Bad as this was it did not constitute his greatest concern, for if the Indians numbered but a fraction of what the vaqueros reported, their force was sufficient to wipe out his entire oommand; and it was not at all unlikely that, after starting the herd at a safe distance on the way toward Arizona, they would return in force and attack his camp. Thoughts of defense, therefore, were paramount to plans of pursuit, and the officer set about placing a strong guard about his position.

But no attack materialized. The Apaches did not reappear. They were far away upon the northern trail, urging their ponies to greater speed as they drove the captured herd ahead all during the long night. In their rear rode Geronimo, Shoz-Dijiji and another warrior to guard against a surprise attack by pursuers. Stopping often to watch and listen they fell far behind.

"Shoz-Dijiji did well," said Geronimo. "You are young, but already you have three battles to your credit--a fourth and the council of warriors can accept you. Geronimo is proud. He laughed when he saw you cut the throat of the Mexican. That was well done. Kill them, Shoz-Dijiji, kill them--always."

"But Geronimo does not always kill them," said the youth. "Sometimes Geronimo goes among them to trade, and laughs and jokes with them."

The war chief grunted. "That," said he, "is the wisdom of an old chief. Go among them and trade and laugh and make jokes so that when you come the next day to cut their throats they will not be prepared to resist you."

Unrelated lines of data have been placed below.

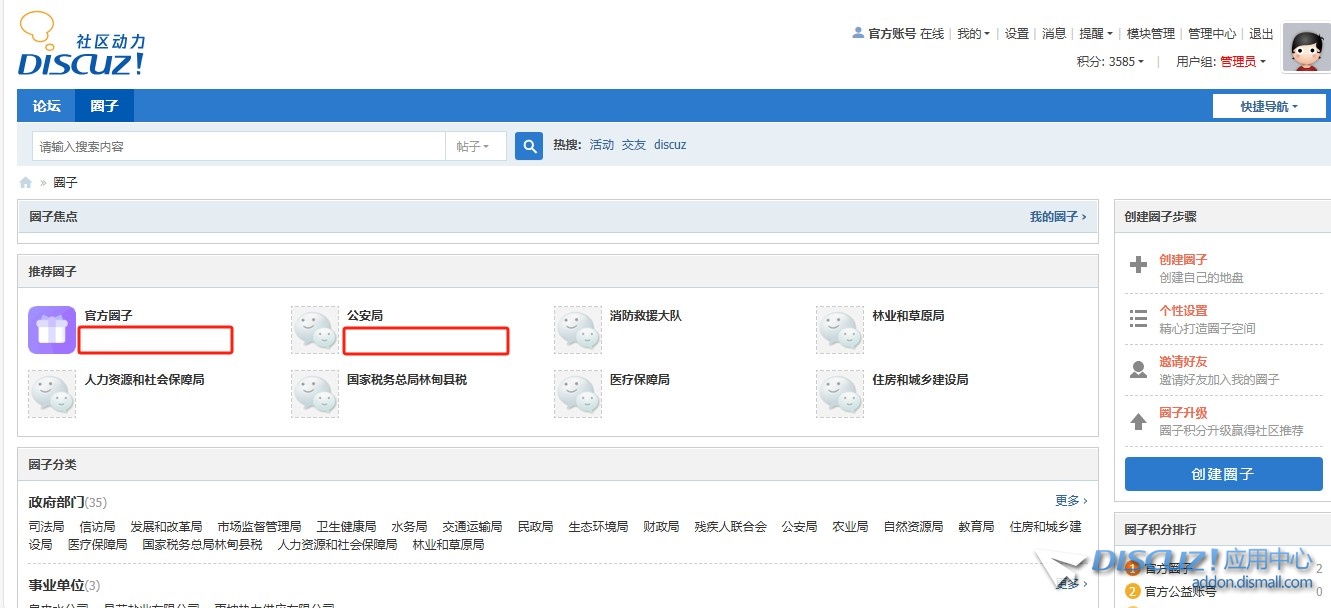Click the blue search magnifier button

coord(528,146)
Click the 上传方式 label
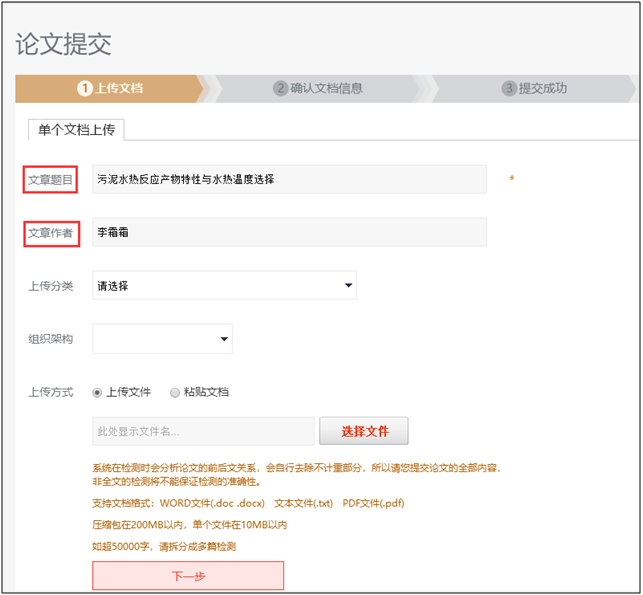 pos(51,393)
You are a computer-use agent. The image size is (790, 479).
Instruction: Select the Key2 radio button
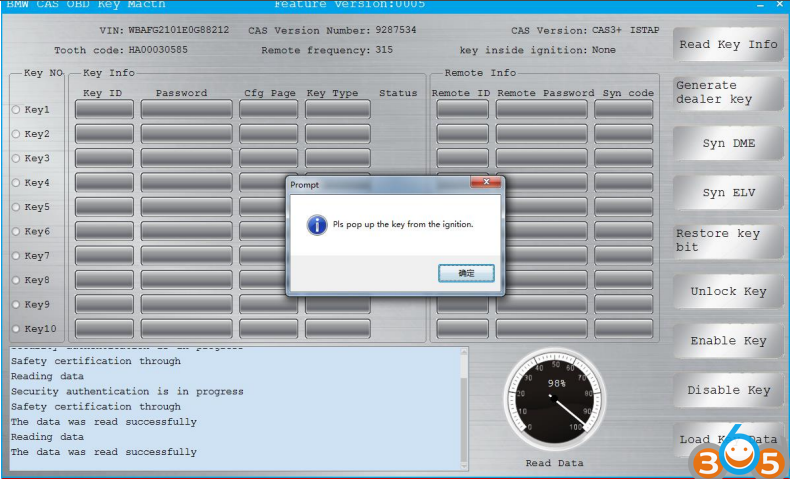click(x=16, y=134)
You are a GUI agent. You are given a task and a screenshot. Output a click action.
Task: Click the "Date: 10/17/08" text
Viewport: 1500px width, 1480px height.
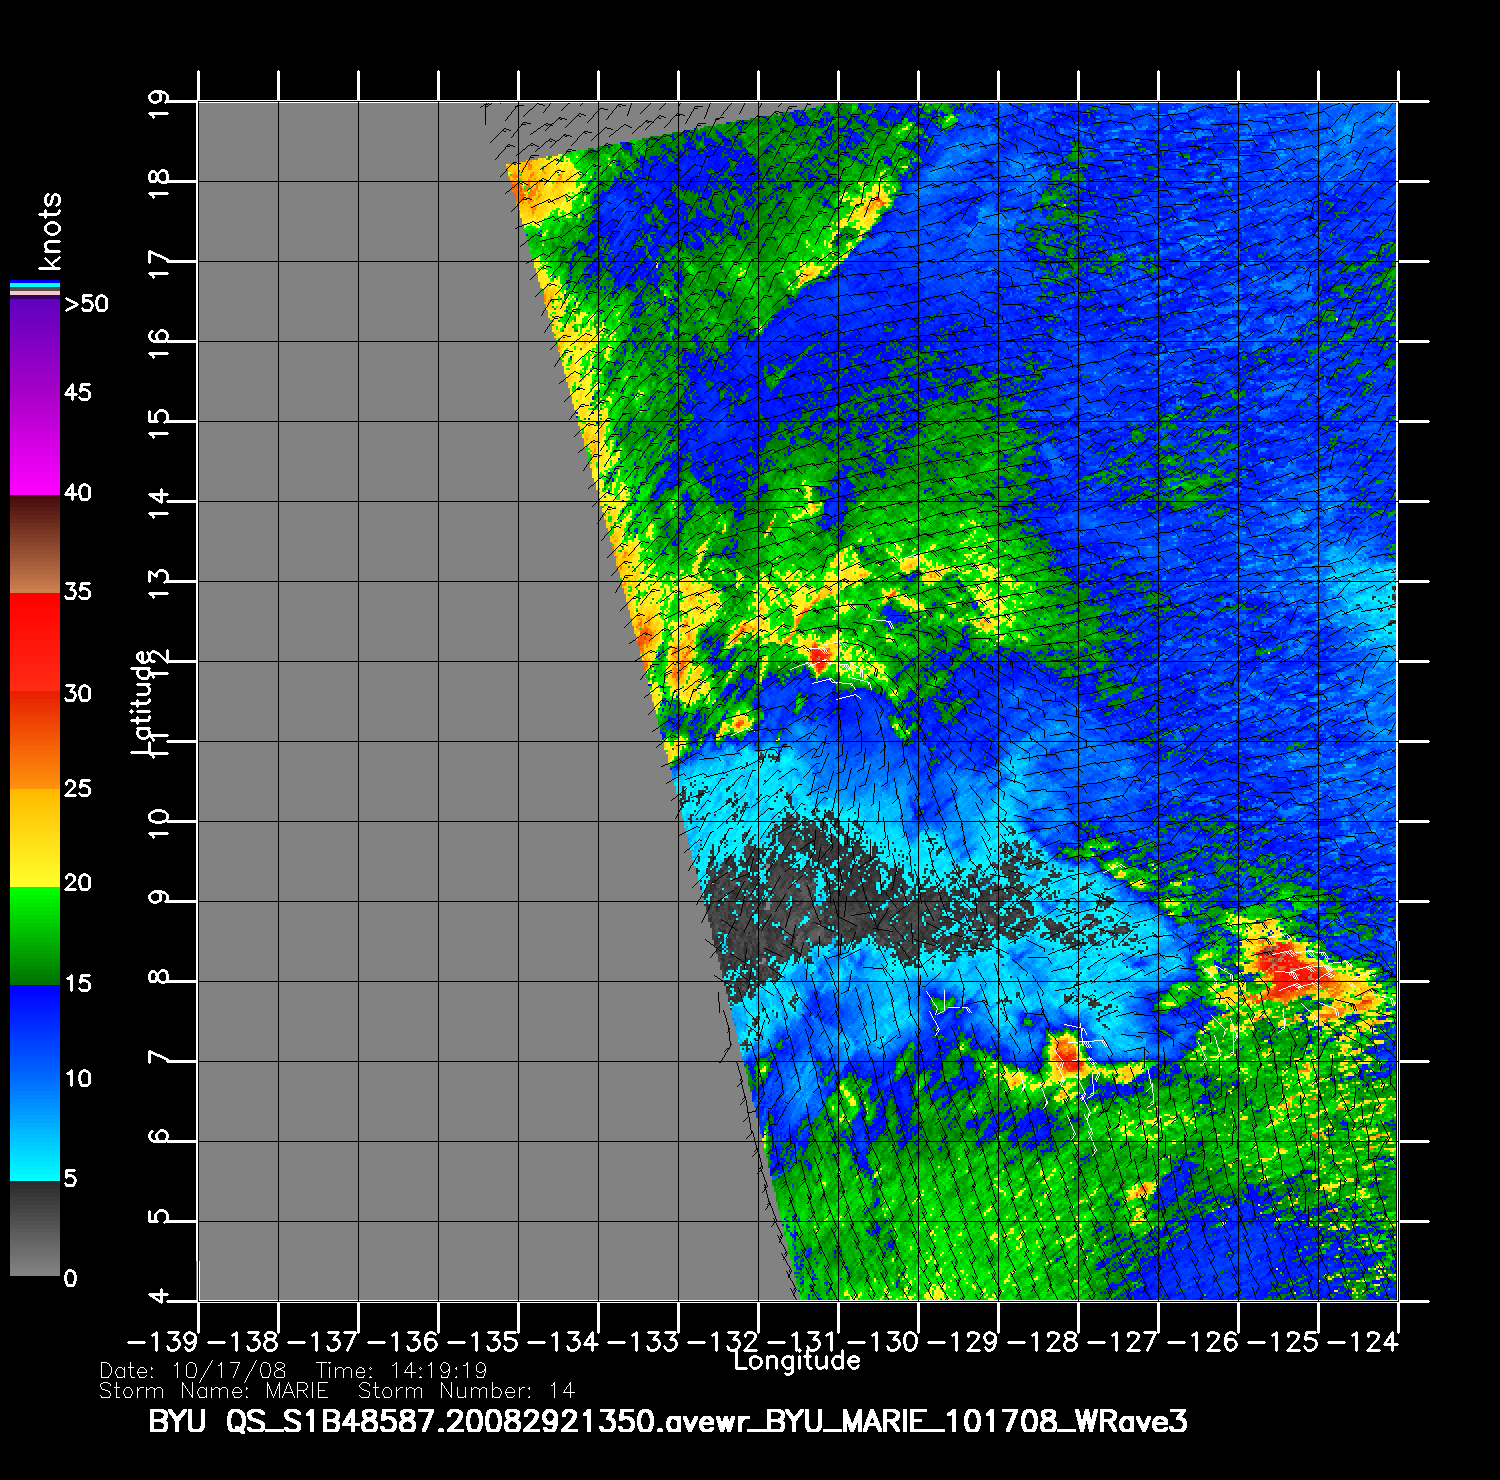(193, 1371)
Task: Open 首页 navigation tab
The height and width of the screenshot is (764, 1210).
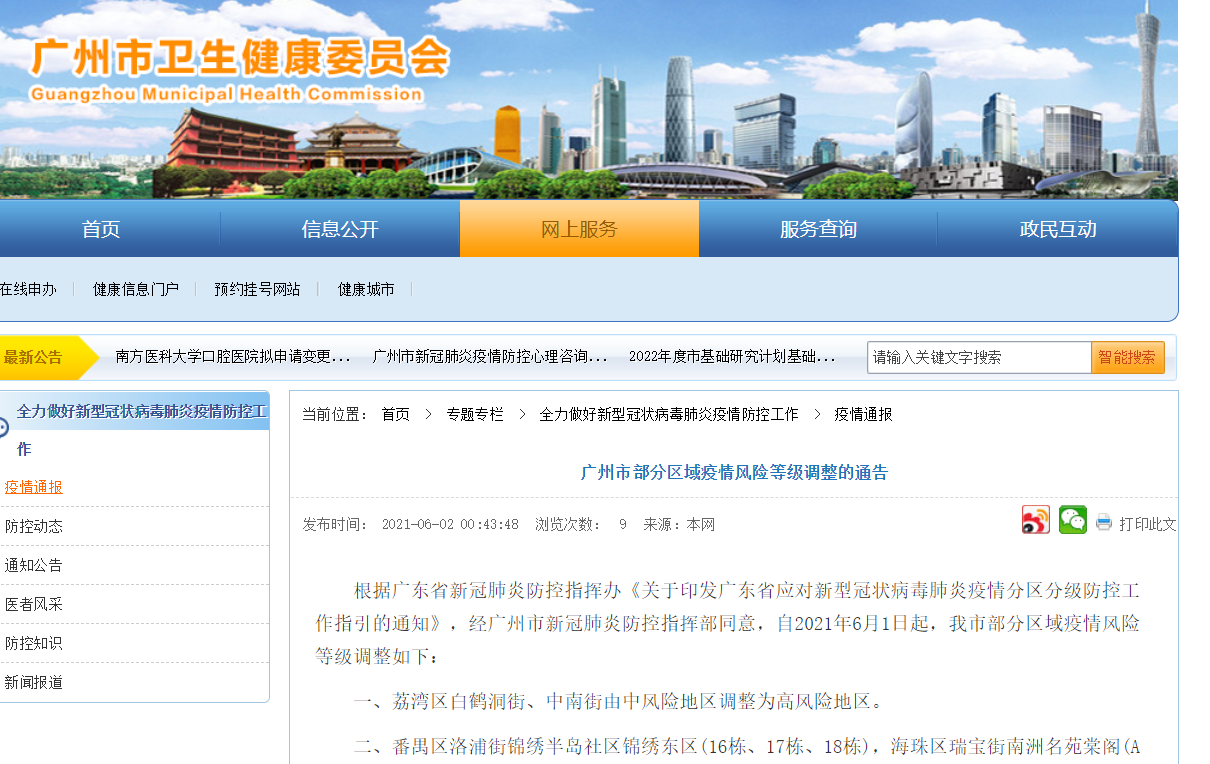Action: coord(101,229)
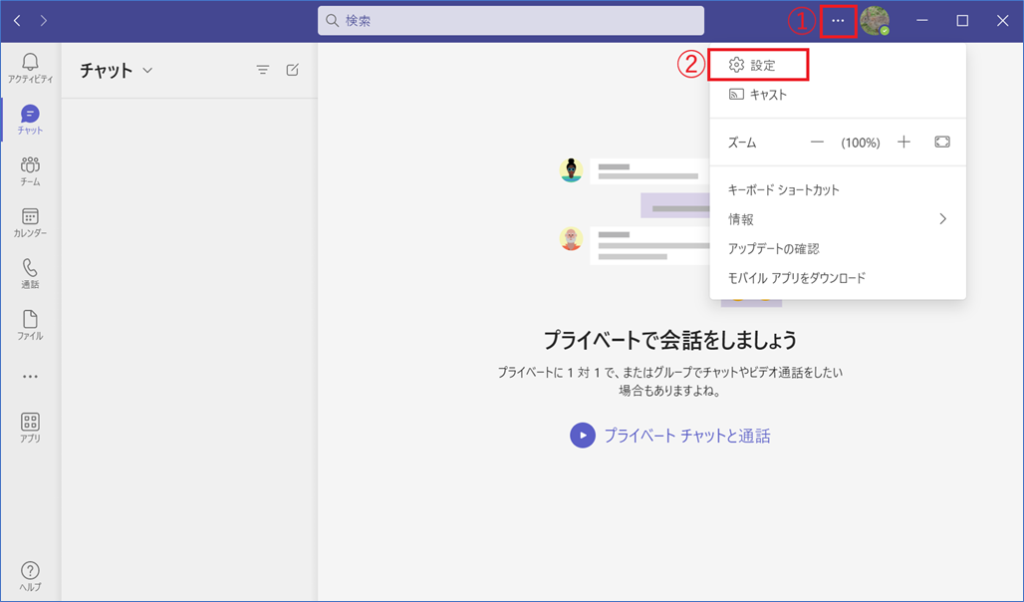Open the Files icon in sidebar
Image resolution: width=1024 pixels, height=602 pixels.
click(30, 320)
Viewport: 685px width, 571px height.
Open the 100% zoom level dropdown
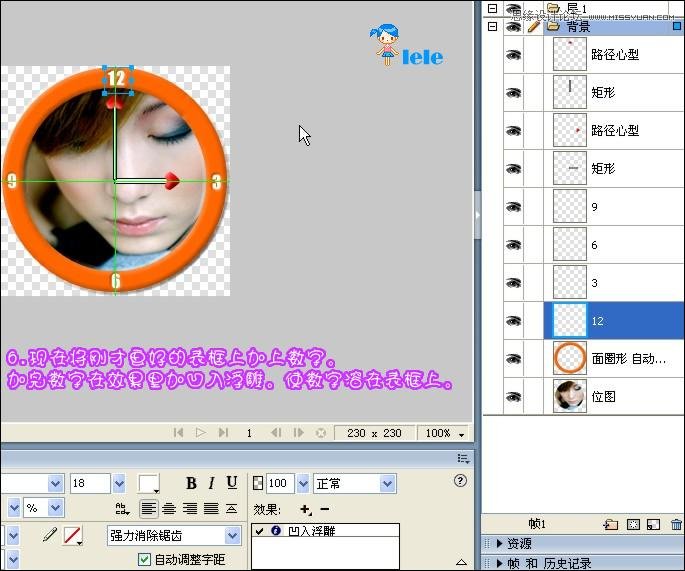(x=444, y=434)
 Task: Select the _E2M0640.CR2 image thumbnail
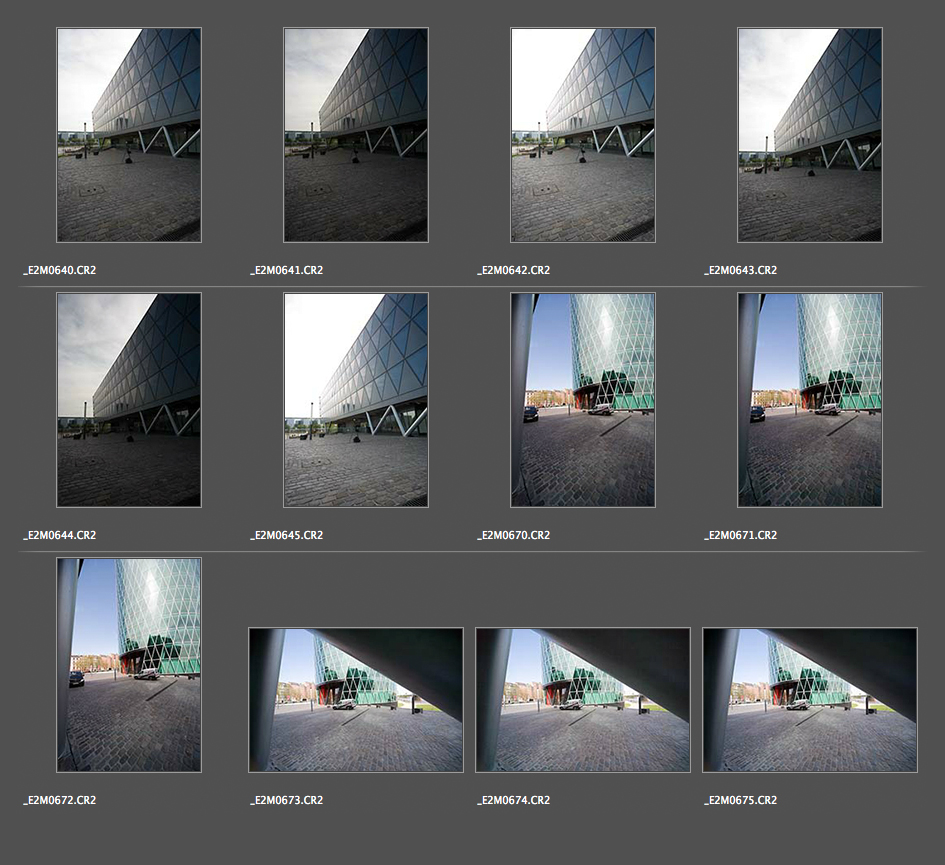129,135

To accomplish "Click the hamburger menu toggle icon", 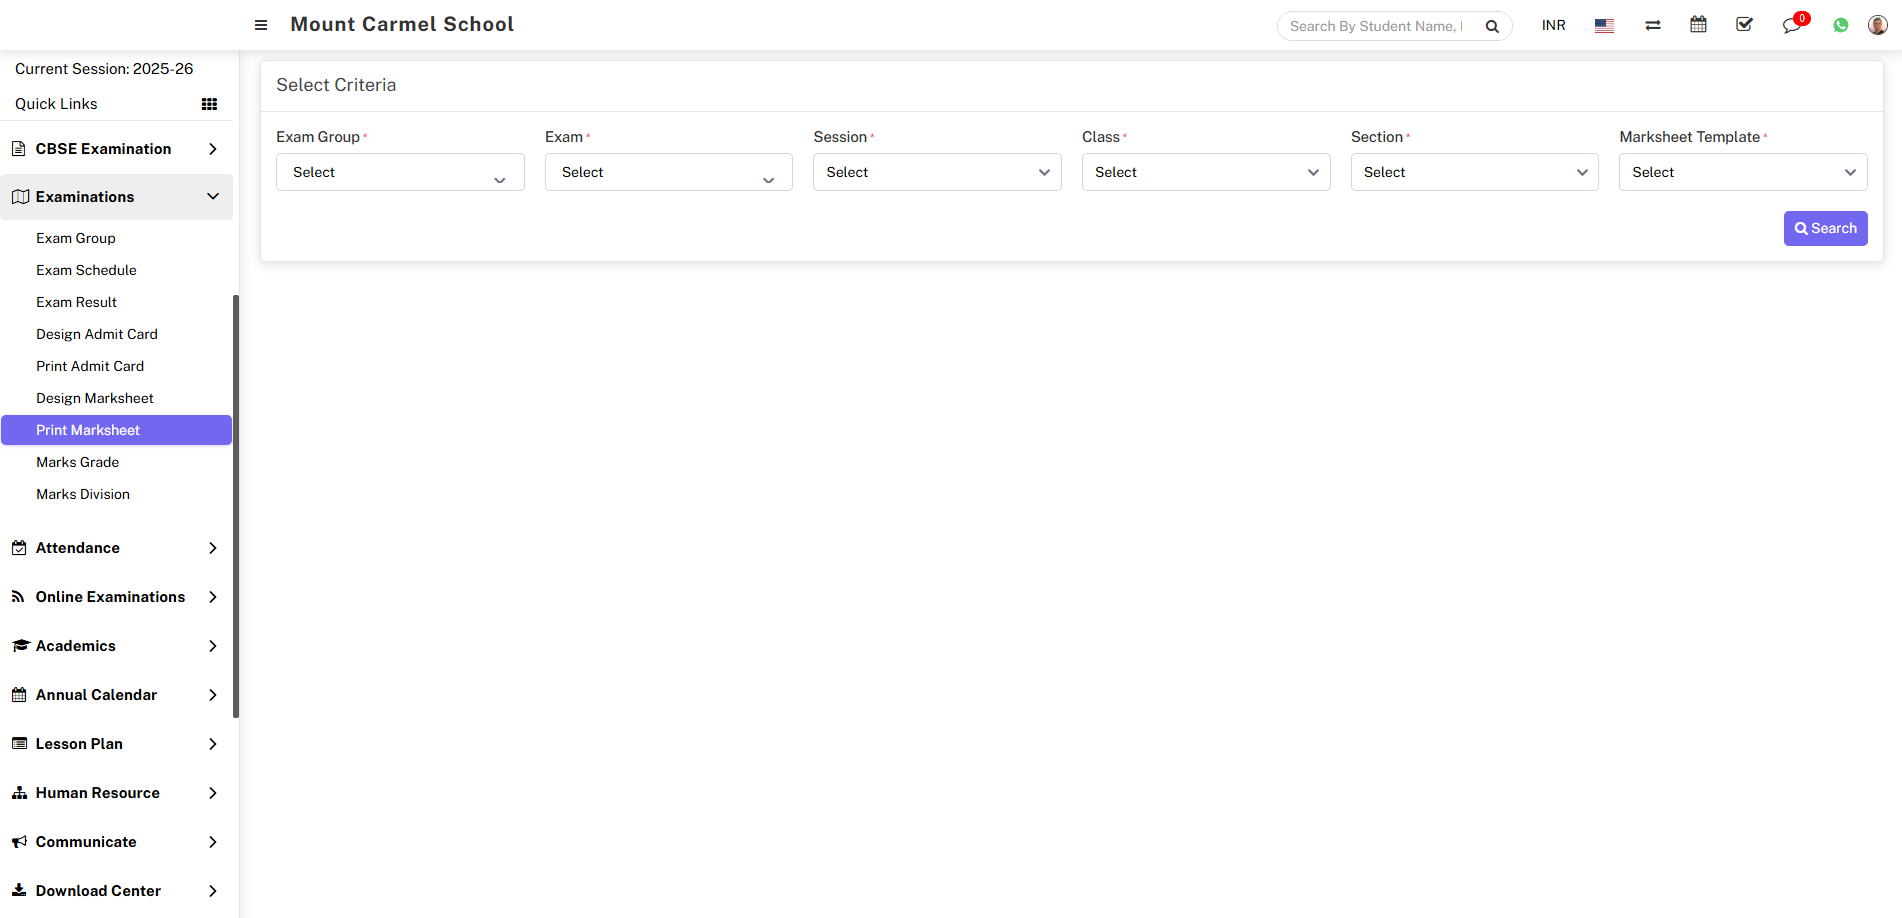I will coord(261,25).
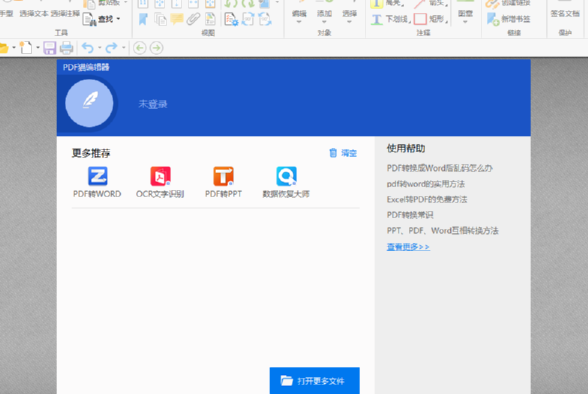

A simple, kindly soul was the old chief when compared with the diplomats of civilization who seek by insidious and false propaganda to break down the defenses of whole nations that they may fall easier prey to the attacks of their enemies. Yet ever will the name of Geronimo be held up to a horrified world as the personification of cruelty and treachery, though during his entire life fewer men died at the hands of the six tribes of the Apaches than fell in a single day of many an offensive movement during a recent war between cultured nations.

This was the first time that Shoz-Dijiji had been permitted to enter into conversation since the war party had left in pursuit of the Mexicans and so, while far from garrulous, he made the most of it, as he never tired of listening to the too infrequent tales of his sire, and tonight, as they rode side by side, he felt that Geronimo was in good humor and ripe for narrative.

"Shoz-Dijiji knows why Geronimo hates the Mexicans," said the youth, "and Shoz-Dijiji hates them, too--also, he hates the pindah lickoyee. But before the Mexicans murdered the mother of Geronimo and his wife and children, and the soldiers of the white-yes slew the Apaches they had invited to have food with them, and before Mangas Colorado was treacherously murdered, did the Apaches have reason to hate the Mexicans and the white-eyes?"

"Many years ago," commenced Geronimo, "when Go-yat-thlay was yet a youth, El Gobernador del Chihuahua put a price upon the scalps of Apaches, just as the pindah lickoyee do upon the scalps of wolves. For each Apache scalp brought to him he offered to pay thirty dollars, nor was this for the scalps of warriors only, but included the scalps of women and children. They treated us even then you see, not like men but like wild beasts. But even this offer, large as it was, did not bring him many scalps of Apaches, for few there are who will hunt scalps who have scalps to lose and always, then as now, the name of the Apache turned the hearts of his enemies to water.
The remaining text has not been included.